For those who are subject to capital gains tax, it is largely a voluntary tax. It occurs only when one decides to sell an asset and actually pocket the money.  If the government makes the cost of doing so outrageous, then history tells us people simply won’t do it. Tax revenues from capital gains will decrease. This isn’t an opinion, it is an empirical fact; which is why they now propose taxing unrealized gains. 

That thought is frightening. For most people, their largest asset is their home. So, what happens when one’s home is appraised for twice what she paid for it? Under the current rules, nothing, because this isn’t income. The house being worth more does not put money in her pocket. However, if we now must pay up to 40 percent tax on that unrealized gain, where is that money actually going to come from? Most people don’t have it. 

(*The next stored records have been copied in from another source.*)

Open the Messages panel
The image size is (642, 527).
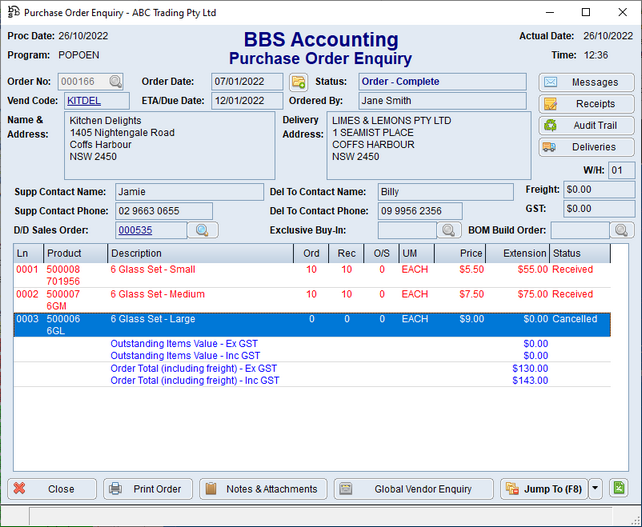pyautogui.click(x=587, y=82)
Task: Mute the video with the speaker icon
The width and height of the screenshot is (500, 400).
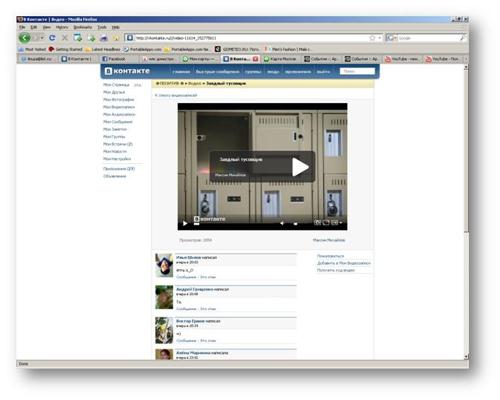Action: click(x=282, y=223)
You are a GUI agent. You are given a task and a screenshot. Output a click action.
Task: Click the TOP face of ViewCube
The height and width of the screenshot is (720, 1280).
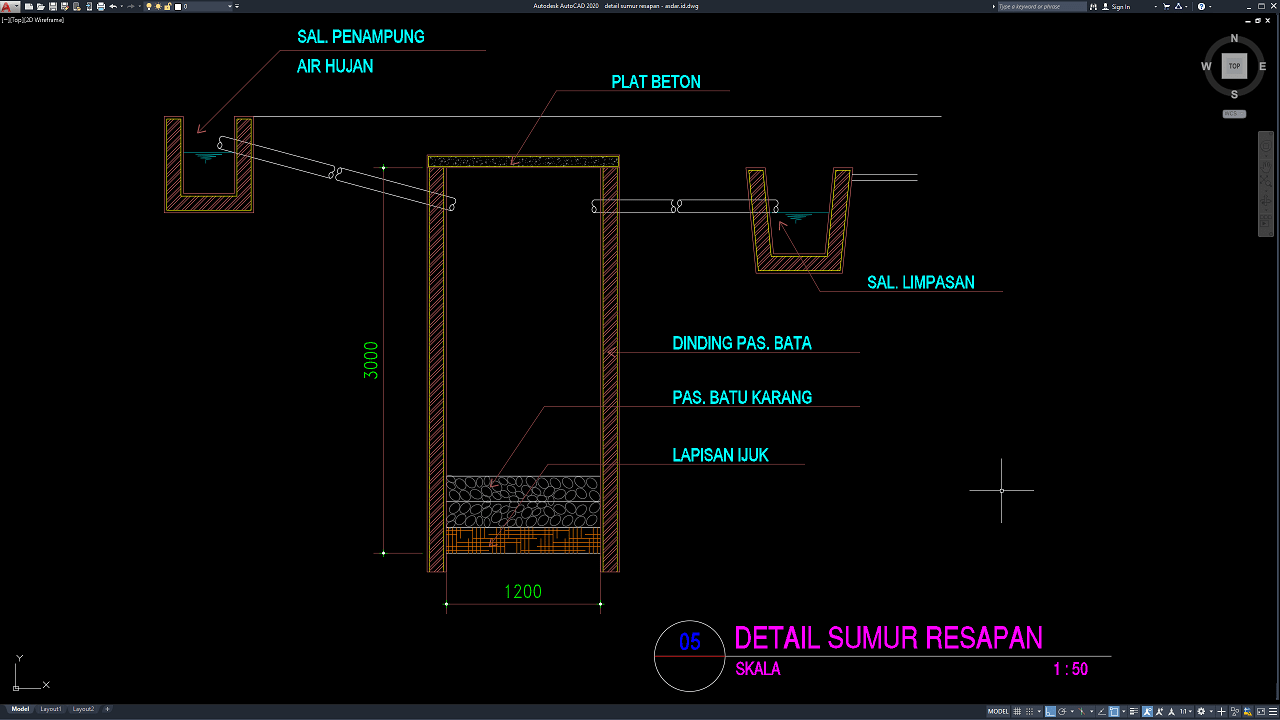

The examples used by the proponents of such policy are people like Jeff Bezos, CEO of Amazon, but the Bezoses of the world are what statisticians call outliers. The fact is, all tax increases ultimately hit the middle class, because the Jeff Bezoses of the world have teams of lawyers and accountants playing the game. History tells us the rich find loopholes or pay for them in the form of political contributions. Tax increases like these ultimately hit the middle class because it is only the middle class that has the combination of enough money to tax but not enough to play the game and avoid taxation. That is a fact, whether one wants it to be or not. 

We can have different perspectives on what the tax system should look like. However, we need to accept the facts of what history tells us works versus what doesn’t work. Raising the capital gains tax is one of the least effective ways to raise revenue, and changing the rules to include unrealized gains is going to cause a great deal of unintended pain to middle class Americans. 

Regardless of party or perspective, we should all agree that the tax system’s goal is to fund the government in the fairest and most efficient way possible. We may differ on what the government should or shouldn’t do, and therefore how much funding is required, but the actual collection of taxes should be based on what is fair and effective. Fairness may be in the eye of the beholder, but effectiveness is a cold hard fact. Raising the capital gains tax is not effective, and that is not my perspective, it is simply a fact.